I have a couple of quibbles with this. First, the Ebola panic wasn't just Trump -- you'll recall that Fox News was obsessed with Ebola during the 2014 campaign, as were GOP politicians, among them then-New Jersey governor Chris Christie, who forced an uninfected nurse who'd been treating Ebola patients to sleep in a tent in an unheated parking garage less than a month before the 2014 midterms, until she went to court and won her freedom. I'll also note that Republicans may have stopped caring about government email protocols immediately after the 2016 election, but the GOP base still wants Hillary Clinton locked up.

Beutler is right about the real issues of the election:
A Democratic victory would put the risk [the Republican healthcare] agenda poses to millions of people’s health coverage to rest for at least two years. It would also uncork the congressional oversight function that Republicans have kept bottled up since Trump’s inauguration.

... if Democrats win back power in states, the range of potential policy changes would be vast, and could include expanded voting rights, gun safety regulations, Medicaid expansion, minimum wage increases, and, eventually input in the next redistricting.
But I disagree with Beutler on this:
If he loses Congress, Trump would look for “wins” in new places, and, with the GOP agenda on ice, he might partner with Democratic leadership to do interesting things—a public infrastructure bill, a minimum wage increase—which would be genuinely good for the country, but scramble 2020 politics in unpredictable ways.
Nope. Trump won't "look for 'wins'" in collaboration with Democrats. I know a lot of people believe he will, because Trump wasn't always a wingnut ideologue. But he's like every other old white person who watches Fox at least six hours a day -- he's drunk all the Kool-Aid and he knows that Democrats are the worst people who've ever walked the face of the earth. Besides, even if Chuck Schumer and Nancy Pelosi seek deals on infrastructure or Dreamers, Mitch McConnell will find a way to bottle the deals up. I don't think we'll even get that far, because as soon as Democrats get that 218th seat (assuming it happens), Trump and congressional Republicans will begin implementing plans to start a 2020 campaign against the "do-nothing Democrats" in Congress. They won't want Democrats to win any victories. (Democrats, if they win the House, need to frame their failure to implement their agenda as a 2020 argument for why they need the Senate and the White House.)

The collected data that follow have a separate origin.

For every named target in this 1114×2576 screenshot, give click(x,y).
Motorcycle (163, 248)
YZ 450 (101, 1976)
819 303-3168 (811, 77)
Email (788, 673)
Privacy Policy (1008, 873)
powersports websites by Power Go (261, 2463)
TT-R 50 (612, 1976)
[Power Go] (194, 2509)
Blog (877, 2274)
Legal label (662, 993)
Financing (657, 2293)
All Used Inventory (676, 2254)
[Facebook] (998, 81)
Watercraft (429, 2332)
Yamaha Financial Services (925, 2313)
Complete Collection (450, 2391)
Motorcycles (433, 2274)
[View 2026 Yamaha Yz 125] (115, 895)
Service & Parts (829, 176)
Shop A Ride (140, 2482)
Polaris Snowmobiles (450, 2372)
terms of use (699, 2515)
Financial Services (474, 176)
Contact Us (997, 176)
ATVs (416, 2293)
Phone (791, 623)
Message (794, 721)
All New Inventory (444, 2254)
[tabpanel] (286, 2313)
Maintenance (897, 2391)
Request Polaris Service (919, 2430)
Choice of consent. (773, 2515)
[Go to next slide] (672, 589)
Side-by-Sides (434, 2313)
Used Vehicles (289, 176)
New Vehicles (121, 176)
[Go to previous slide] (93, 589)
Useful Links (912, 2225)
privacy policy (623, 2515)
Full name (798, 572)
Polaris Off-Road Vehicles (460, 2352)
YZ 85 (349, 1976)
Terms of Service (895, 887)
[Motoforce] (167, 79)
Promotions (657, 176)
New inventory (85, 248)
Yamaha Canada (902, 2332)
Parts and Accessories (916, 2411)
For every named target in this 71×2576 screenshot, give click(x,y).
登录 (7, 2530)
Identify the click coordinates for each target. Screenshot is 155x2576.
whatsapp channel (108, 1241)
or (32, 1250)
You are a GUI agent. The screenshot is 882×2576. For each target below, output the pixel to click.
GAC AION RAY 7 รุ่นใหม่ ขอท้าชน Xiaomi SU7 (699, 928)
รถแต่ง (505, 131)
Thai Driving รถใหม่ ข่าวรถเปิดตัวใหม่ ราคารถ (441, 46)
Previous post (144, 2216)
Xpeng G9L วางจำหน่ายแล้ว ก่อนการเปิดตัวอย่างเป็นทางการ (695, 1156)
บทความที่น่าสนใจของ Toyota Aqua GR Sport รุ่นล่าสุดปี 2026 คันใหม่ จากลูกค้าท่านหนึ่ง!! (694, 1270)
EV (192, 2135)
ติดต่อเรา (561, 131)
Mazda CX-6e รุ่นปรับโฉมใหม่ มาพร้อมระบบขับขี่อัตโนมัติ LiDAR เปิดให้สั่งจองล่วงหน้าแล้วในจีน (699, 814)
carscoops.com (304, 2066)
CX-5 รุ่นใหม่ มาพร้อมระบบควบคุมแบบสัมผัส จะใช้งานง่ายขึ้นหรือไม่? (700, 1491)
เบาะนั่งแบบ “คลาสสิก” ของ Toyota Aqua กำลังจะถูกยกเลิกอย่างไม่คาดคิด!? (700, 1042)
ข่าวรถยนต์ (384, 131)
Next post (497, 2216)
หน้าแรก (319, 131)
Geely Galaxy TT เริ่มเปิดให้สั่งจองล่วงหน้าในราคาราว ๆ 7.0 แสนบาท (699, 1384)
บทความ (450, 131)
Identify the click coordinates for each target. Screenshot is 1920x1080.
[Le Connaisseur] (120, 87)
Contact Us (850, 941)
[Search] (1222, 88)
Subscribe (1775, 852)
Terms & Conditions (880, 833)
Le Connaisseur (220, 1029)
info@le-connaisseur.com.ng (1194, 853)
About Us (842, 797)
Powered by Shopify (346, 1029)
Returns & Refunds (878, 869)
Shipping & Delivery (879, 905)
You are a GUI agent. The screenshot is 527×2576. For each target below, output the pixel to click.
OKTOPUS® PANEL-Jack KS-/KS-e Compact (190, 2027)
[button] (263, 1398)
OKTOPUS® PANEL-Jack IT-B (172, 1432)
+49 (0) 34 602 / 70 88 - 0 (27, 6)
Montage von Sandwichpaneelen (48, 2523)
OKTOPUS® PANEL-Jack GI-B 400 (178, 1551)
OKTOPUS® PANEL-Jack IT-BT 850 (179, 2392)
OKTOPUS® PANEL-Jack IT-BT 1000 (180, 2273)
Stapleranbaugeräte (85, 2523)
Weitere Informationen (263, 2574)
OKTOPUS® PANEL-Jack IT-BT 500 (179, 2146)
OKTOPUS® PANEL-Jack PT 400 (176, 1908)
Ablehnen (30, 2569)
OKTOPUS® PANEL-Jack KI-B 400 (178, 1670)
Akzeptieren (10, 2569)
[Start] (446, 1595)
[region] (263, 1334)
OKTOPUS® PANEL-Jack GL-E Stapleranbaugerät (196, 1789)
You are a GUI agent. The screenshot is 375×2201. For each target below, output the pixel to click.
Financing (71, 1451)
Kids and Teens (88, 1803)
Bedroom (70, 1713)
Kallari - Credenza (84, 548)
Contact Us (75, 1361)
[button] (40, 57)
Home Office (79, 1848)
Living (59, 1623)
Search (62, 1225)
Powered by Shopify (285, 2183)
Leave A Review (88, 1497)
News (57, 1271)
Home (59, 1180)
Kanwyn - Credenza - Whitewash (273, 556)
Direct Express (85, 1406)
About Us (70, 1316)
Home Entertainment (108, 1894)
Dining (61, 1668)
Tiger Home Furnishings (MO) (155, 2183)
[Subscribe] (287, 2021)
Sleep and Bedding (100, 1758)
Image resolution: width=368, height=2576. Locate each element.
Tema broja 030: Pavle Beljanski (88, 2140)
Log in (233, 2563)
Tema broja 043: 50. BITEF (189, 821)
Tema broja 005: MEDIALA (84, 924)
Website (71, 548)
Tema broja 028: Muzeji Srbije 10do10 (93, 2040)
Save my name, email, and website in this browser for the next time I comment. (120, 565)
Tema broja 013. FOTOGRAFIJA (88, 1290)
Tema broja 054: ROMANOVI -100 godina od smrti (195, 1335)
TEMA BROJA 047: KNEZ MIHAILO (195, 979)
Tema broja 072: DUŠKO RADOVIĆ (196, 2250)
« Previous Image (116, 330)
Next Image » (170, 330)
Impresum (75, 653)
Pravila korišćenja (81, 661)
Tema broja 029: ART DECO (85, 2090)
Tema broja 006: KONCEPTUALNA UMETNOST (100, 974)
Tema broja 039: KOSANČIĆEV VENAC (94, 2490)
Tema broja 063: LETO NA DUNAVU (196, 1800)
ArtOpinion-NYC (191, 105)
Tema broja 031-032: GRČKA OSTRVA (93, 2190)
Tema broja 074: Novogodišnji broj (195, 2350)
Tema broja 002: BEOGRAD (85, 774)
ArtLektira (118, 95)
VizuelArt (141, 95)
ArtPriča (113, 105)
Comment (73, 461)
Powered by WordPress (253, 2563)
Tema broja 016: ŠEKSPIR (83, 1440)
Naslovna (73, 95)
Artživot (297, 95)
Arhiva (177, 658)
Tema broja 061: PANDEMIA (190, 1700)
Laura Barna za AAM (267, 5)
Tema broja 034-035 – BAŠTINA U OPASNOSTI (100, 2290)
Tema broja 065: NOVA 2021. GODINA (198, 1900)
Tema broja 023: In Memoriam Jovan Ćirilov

I also don't agree with Beutler that the caravan, as a Republican issue, "will disappear the moment polls close on November 6." It's immigration -- there are few things the GOP base enjoys more than hating immigrants. What matters is that it isn't the most important issue in America. It doesn't affect as many people as healthcare affordability or income inequality or crumbling infrastructure. We can handle a group of asylum-seekers at the border. Republicans will lie about that even after November 6.

But it's true that they're lying harder now. The mainstream media shouldn't let itself get fished in. But it always does.